Feature bloat is tempting. Every cooking-related feature seems like it should be in a cooking app. But recipe scaling, ingredient substitution, cooking timers, pantry inventory- each adds complexity and maintenance burden. I learned to ask “does this make cooking easier or just make the app bigger?”
User interface matters more than I expected. Beautiful design is nice, but usable design while cooking is essential. If someone can’t easily read your recipe while stirring a pan, your font sizes are wrong regardless of how nice they look in Figma.
Integration beats isolation. A recipe generator alone is fine. A meal planner alone is fine. A shopping list alone is fine. But connecting them creates something more valuable than the sum of the parts. The same recipe flows through planning, shopping, and cooking without any manual copying or reformatting.
AI needs context to be useful. Claude is impressively capable, but generic prompts get generic responses. Feed it cookbook knowledge, specific techniques, flavor profiles, and it generates recipes that feel like they came from a real cookbook rather than an algorithm.
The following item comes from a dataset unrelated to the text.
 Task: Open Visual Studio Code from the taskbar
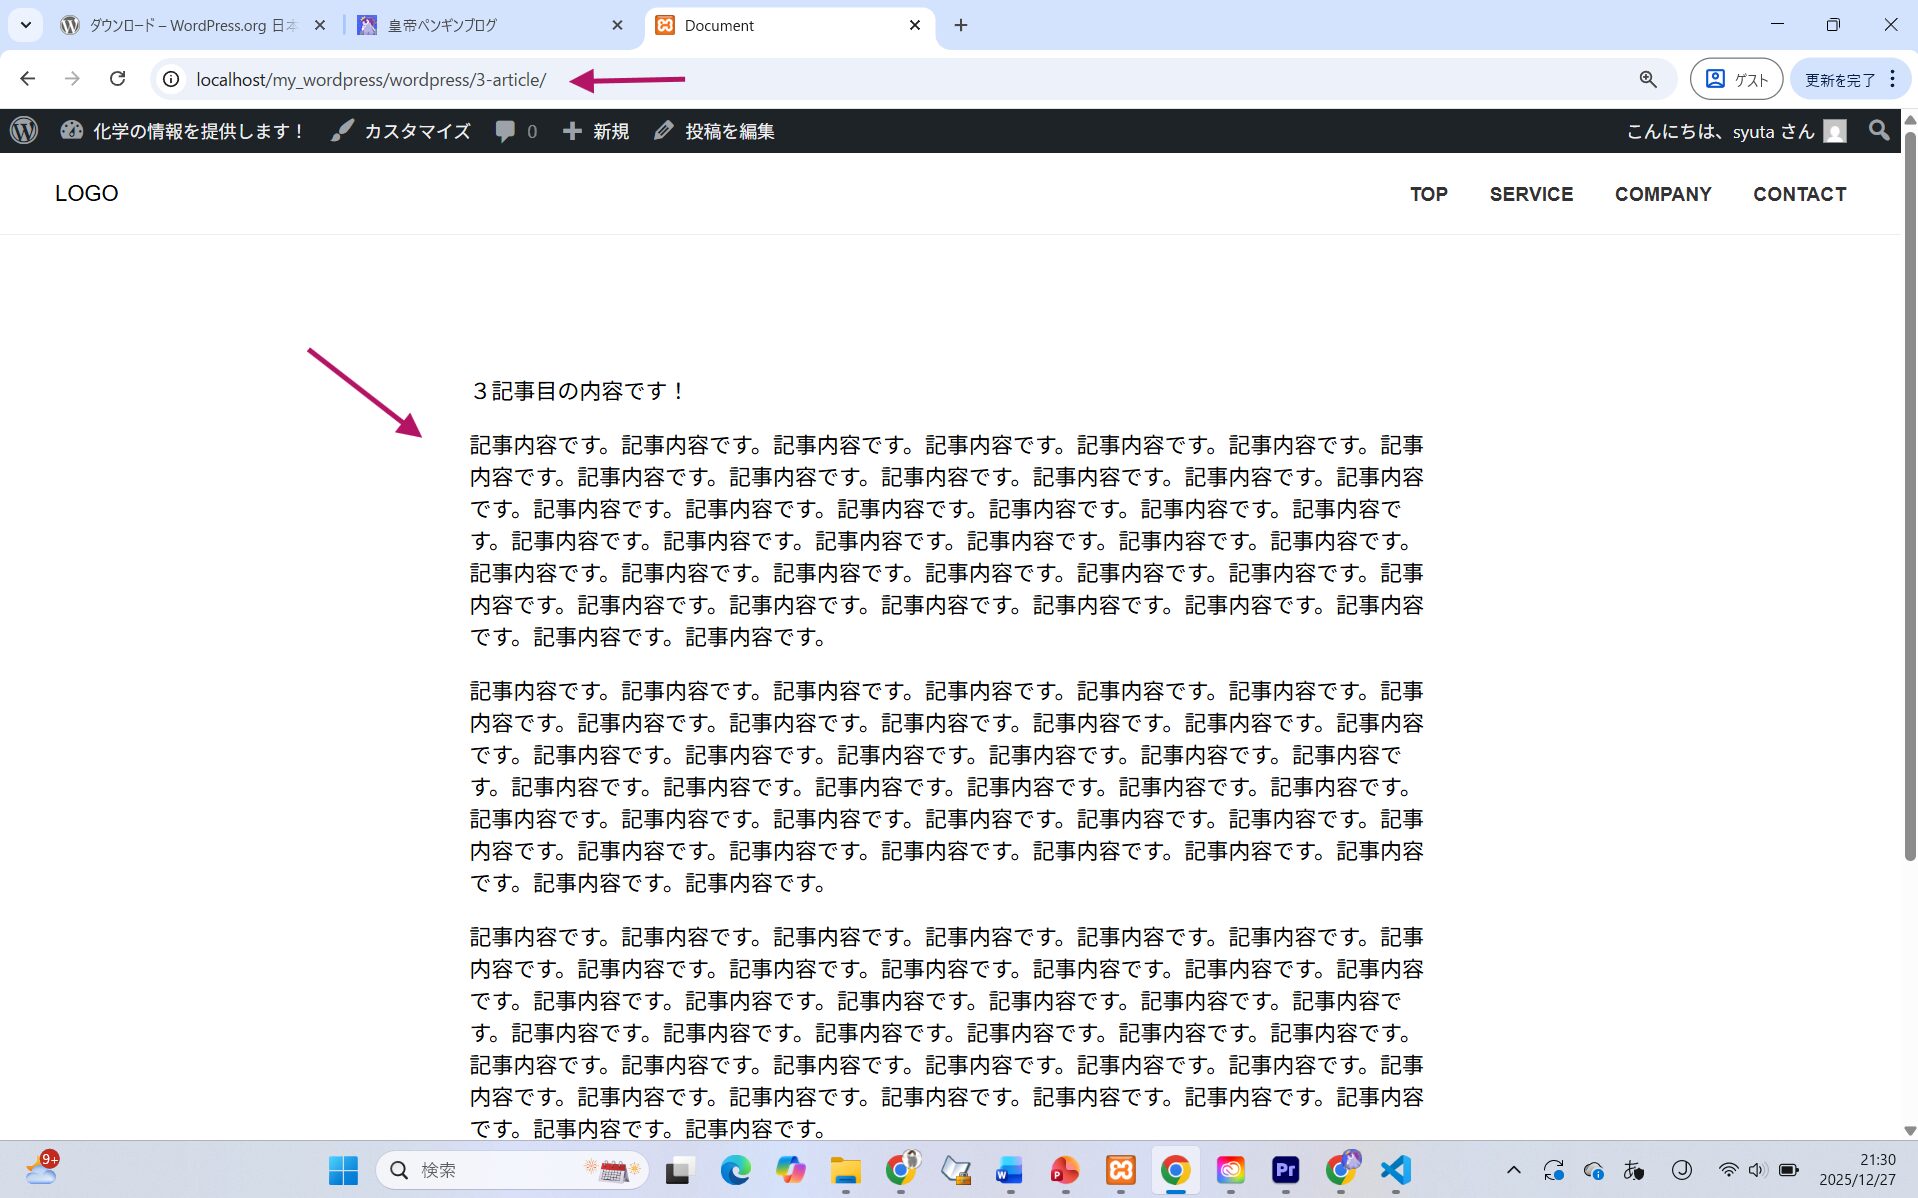point(1395,1170)
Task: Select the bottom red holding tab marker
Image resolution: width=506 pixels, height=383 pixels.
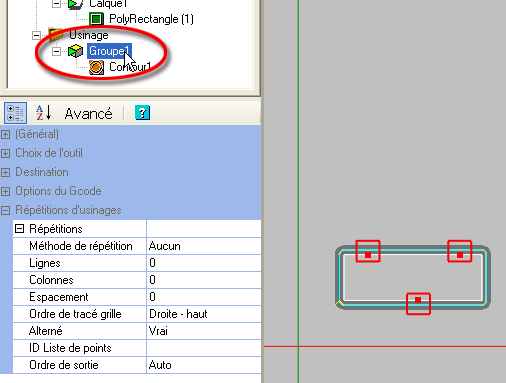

The Features Still on the List
Every project has that backlog of “wouldn’t it be cool if…” features. Mine includes:
- Batch cooking intelligence: Identify recipes with overlapping prep (multiple dishes using diced onions) and suggest efficient prep order
- Ingredient substitution: Out of buttermilk? The app should know milk + lemon juice works
- Leftover management: Had roast chicken Monday? Here are five recipes for leftover chicken
- Seasonal awareness: Suggest recipes based on what’s actually in season
- Nutrition goal tracking: Not just displaying nutrition info but helping people meet dietary goals
- Recipe scaling: Automatically adjust ingredients for different serving sizes
- Cook-along mode: Step-by-step interface with timers and ingredient checking
Some of these I’ll build. Some I’ll realize aren’t actually necessary. Some will get replaced by better ideas. That’s how personal projects work- they evolve based on actual use rather than theoretical planning.
Why This Matters More Than I Expected
I built this because I wanted to solve a personal problem: coming up with weeknight dinner ideas without resorting to the same five recipes on rotation. What I ended up building is something that’s changed how my family approaches cooking and meal planning.
We actually use the meal planner. We actually generate shopping lists and check items off in the store. We actually try new recipes the AI suggests based on what’s in the fridge. The software has become genuinely useful, not just technically interesting.
There’s something deeply satisfying about building tools you’ll use daily. Not demo software, not proof-of-concept projects, but actual utilities that solve real problems in your life. Every time I generate a shopping list for the week or drag a recipe into Thursday’s dinner slot, I’m using something I built specifically to make that task easier.
And honestly, that’s probably the best outcome for any side project: when it stops being a project and just becomes a tool you rely on. The code is still evolving, features are still being added, but somewhere along the way it crossed the threshold from “thing I’m building” to “thing I use.”
Which is exactly what good software should do- fade into the background while making life just a little bit easier.